La présidente tanzanienne Samia Suluhu Hassan a annoncé, dans son discours de fin d’année, le lancement de consultations approfondies pour la formation d’une commission de réconciliation nationale, une mesure visant à renforcer l’unité intérieure et à traiter les divisions laissées par les événements de violence liés aux élections générales d’octobre 2025. Dans son discours officiel prononcé depuis sa résidence à Tunguu, sur l’île de Zanzibar, la présidente Samia a affirmé que le gouvernement avait entamé des étapes concrètes pour établir la commission de réconciliation nationale.
Elle a expliqué que le processus sera consultatif et transparent, avec la participation des partis politiques, des organisations de la société civile, ainsi que des leaders religieux et sociaux.
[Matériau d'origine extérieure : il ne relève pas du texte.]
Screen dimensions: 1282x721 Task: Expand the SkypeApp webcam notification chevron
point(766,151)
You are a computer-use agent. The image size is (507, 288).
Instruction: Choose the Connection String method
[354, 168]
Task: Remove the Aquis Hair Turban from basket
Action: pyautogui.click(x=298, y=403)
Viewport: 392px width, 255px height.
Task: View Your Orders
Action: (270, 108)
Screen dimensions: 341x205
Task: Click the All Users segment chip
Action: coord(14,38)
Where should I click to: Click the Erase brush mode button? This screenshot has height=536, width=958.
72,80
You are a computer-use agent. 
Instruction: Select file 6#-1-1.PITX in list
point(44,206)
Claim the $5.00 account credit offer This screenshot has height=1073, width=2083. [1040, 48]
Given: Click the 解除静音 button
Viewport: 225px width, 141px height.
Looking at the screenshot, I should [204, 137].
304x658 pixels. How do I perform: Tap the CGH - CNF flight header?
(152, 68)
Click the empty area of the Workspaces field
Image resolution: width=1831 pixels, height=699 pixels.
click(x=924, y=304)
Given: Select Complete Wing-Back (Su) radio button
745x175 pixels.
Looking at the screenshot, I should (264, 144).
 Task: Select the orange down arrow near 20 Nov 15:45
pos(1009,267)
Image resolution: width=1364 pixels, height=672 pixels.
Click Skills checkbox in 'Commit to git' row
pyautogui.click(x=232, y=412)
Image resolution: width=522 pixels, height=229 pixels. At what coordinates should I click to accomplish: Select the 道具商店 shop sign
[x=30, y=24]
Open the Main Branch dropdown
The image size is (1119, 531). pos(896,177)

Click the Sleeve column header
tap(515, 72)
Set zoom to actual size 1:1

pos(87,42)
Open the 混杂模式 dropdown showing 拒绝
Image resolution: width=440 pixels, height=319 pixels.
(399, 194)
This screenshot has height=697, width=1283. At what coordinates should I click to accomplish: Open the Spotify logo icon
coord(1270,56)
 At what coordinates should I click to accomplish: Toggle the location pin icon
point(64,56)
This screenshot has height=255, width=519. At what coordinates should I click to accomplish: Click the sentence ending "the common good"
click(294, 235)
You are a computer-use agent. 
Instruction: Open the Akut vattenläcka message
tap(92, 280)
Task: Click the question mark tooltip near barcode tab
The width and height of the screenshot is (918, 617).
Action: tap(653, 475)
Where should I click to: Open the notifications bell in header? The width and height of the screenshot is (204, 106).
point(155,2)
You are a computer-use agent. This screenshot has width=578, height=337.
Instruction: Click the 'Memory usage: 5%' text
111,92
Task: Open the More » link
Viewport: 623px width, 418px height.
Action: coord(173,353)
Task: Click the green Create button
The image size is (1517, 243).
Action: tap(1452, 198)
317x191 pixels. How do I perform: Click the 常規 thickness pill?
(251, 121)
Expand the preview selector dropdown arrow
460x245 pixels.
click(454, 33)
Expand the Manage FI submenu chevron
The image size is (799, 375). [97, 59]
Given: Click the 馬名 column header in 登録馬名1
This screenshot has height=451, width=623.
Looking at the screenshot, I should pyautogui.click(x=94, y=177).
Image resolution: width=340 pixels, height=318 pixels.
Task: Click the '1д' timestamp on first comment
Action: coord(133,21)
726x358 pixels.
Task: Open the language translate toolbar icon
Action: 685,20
La commission vise à renforcer l’unité nationale, à traiter les conséquences de la violence électorale et à préparer un climat politique plus stable en vue des prochains scrutins. La Tanzanie a connu l’année dernière des tensions politiques et sociales qui ont culminé lors des élections, avec des actes de violence dans certaines régions entraînant des victimes. Ces événements ont suscité des inquiétudes quant à la stabilité politique et sociale, et ont appelé à la nécessité d’un mécanisme national pour panser les blessures et reconstruire la confiance entre les différentes parties.
La présidente a appelé les citoyens à faire preuve de « patience, de maturité et de patriotisme », affirmant que la phase à venir nécessite une convergence des efforts pour surmonter les divisions et construire un avenir basé sur la confiance mutuelle et la coexistence pacifique. Elle a insisté sur le fait que la réconciliation ne sera pas un simple slogan, mais un processus fondé sur la participation de toutes les parties.